Acho que preconceito, como as pessoas entendem, eu nunca sofri. O que já sofri foi estranhamento, de pessoas não acostumadas com a minha beleza que se espantam. Como minha aparência é diferente, elas imaginam que eu vim lá do meio da floresta, que sou selvagem que não sabe falar português direito. Muitos tomam susto quando me veem. Mas não acredito que isso seja preconceito, acho que preconceito é quando você ofende alguém que é diferente de você. Como sou professor, minha preocupação sempre foi fazer as pessoas pensarem. Acho que o preconceito das pessoas precisa ser cutucado, eu gosto muito de cutucar. Chamo isso de “jogar piolho” na cabeça das pessoas.

Eu sei que você não gosta da palavra “índio”, porque você acha que o Dia do Índio deveria se chamar Dia da Diversidade Indígena. Você comemora o atual Dia do Índio de alguma forma?
Hoje essa data é uma data de reflexão, e para o movimento indígena é uma data de luta. Isso quer dizer que é uma época do ano em que a sociedade está muito mais atenta ao que acontece com os povos indígenas. Então o movimento indígena, que é um movimento político, aproveita essa oportunidade. Ele organiza movimentos em Brasília e em vários lugares do Brasil para chamar a atenção da sociedade. O 19 de abril e a Semana dos Povos Indígenas, que hoje já se chama Abril Indígena, são mudanças que foram acontecendo na sociedade. Eu não gosto dessa data porque ela comemora um índio que não existe, é uma ideia errada que as pessoas têm. Por isso, acho que devia se chamar Dia da Diversidade Indígena, porque quando se fala “índio”, dá a impressão de que somos todos iguais, mas não somos. Somos povos diferentes e somos uma diversidade, então é mais importante sermos tratados como uma diversidade, porque isso ajuda as escolas a olhar cada povo em particular. Cada povo vai ser tratado como um povo diferente. No Brasil, são mais de 300 povos, então, imagina, é uma diversidade muito grande!

O que você acha sobre o que está acontecendo agora na Amazônia?
O que acontece na Amazônia não é uma coisa extraordinária, é algo recorrente. Fogo na Amazônia é mais comum do que a gente pensa. Existe um fogo que é natural, como se fosse fogo de vulcão e, às vezes, quando seca muito o solo, ele gera combustão e começa a queimar. Isso é porque a natureza precisa de renovação o tempo inteiro. Existe outro fogo na Amazônia que é o “fogo controlado”, que os povos ribeirinhos e quem vive lá gera porque eles precisam disso. Mas ele é controlado, ocorre em determinada área para depois plantar a roça, que depois de um tempo vai ser abandonada e ela se renova, os animais vão pegando o restinho de comida que ficou etc. Isso faz parte da sabedoria indígena.

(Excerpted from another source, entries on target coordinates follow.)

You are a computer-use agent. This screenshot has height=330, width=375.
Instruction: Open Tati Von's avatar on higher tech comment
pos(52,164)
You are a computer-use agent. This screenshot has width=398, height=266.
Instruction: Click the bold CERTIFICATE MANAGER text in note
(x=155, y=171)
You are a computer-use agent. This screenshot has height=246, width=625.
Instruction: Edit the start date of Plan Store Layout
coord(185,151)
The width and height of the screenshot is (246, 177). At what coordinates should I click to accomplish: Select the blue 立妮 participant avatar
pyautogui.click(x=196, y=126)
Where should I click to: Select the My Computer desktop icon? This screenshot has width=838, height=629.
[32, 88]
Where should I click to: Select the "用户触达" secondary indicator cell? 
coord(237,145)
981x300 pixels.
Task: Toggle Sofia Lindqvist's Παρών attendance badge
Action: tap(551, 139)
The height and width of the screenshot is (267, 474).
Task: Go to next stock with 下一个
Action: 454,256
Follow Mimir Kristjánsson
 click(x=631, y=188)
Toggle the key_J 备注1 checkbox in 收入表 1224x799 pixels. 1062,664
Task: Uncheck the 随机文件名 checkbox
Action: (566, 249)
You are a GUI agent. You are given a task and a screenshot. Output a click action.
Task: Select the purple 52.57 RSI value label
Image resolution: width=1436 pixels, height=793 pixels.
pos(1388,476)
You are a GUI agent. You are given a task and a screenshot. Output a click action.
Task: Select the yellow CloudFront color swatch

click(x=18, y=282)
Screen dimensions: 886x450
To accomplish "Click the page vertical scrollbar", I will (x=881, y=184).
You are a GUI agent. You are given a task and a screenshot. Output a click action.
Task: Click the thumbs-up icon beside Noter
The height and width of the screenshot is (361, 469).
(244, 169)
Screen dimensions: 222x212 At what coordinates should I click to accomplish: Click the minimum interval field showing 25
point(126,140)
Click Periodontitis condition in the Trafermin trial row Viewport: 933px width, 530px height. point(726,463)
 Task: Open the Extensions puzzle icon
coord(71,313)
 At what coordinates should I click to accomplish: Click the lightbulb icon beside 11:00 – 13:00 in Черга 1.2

Mas tem também o que chamamos de fogo criminoso, que é quando as pessoas tacam fogo de propósito para pressionar o governo, para ele depois pegar a terra devastada e distribuir entre as pessoas. Ele é colocado na natureza com o objetivo de pôr pasto para depois colocar boi, e o boi destrói tudo, quando ele sai da terra, não dá para plantar mais nada porque o solo fica endurecido.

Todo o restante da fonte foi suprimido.